Now it was time for the big journey, south and east to Katherine and Threeways and then all the way east to Cairns, a massive total of 2000km of road lay ahead. We planned to cover this land in three days and so to give ourselves a head start we drove out from Katherine that evening to a little outback town named Mataranka. It was a small place, population of five hundred, as we passed the "Welcome to Mataranka, land of the never never" sign the oil light came on the dash. We pulled over and checked the dipstick, sure enough she was right out of oil...this was a sudden loss of oil... initially perplexing but with one peep under the engine we knew why, the oil was pouring out! Our hearts sank, we thought we truly might be stuck in Jeanie Gunn's fictional land of the Never-Never for ever-ever. With no garages open at 8pm we checked into a kangaroo infested campsite and fretted ourselves to sleep.

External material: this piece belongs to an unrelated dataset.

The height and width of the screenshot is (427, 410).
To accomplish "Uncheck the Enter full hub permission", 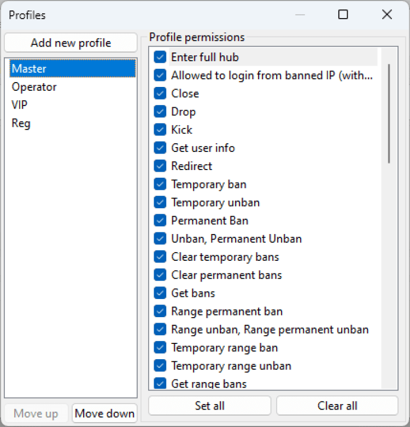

Bright and early we sought out Willies' Auto's, the only garage in town and hoped he wasn't a hillbilly crook. Fortunately he was as down to earth as they get, he and his son were an honest pair who couldn't help us enough. They hoisted Stan up, we waited like expectant fathers for the verdict. And we couldn't have had a better result, a seal on an oil switch had cracked up with the extreme heat (apparently it happens all the time up here) which was a simple and cheap problem to fix. The wave of relief washed over us and with beaming grins we shook hands with Willie, parting with a mere $80 and setting off on our way. It was our first outback mechanic experience and a lot less painful than we had imagined.

So we were on the road again, and what roads they were. Hundreds of kilometres of bitumen stretching across the Australian bush. For the next two and a half days we marvelled at the vast open spaces, the endless (and stinky) carcasses of cows and kangaroos bulldozed by speeding road trains, and the enormous raptors or eagles who feasted on the flesh barely batting an eye as we drove past them. And it wasn't just animal carcasses that we zoomed past, every few kilometres were burnt out, piles of rust that used to be cars, a reminder of how lucky we were to break down in friendly Mataranka. It was an essential Australian experience, to be at one with the open road, the heat, the gigantic road trains who thunder towards you, rocking the car as they steam by leaving you in a cloud of dust. We camped beside the roads in conveniently regular rest areas, where aside from the odd rumbling of a truck our nights were peaceful. Some roads were arduously long and straight, with only a desolate cattle ranch to break up the view, and I won't deny we did go a little crazy. But on the whole the drive across the top end was one of the best and most challenging journeys of our trip and we loved it!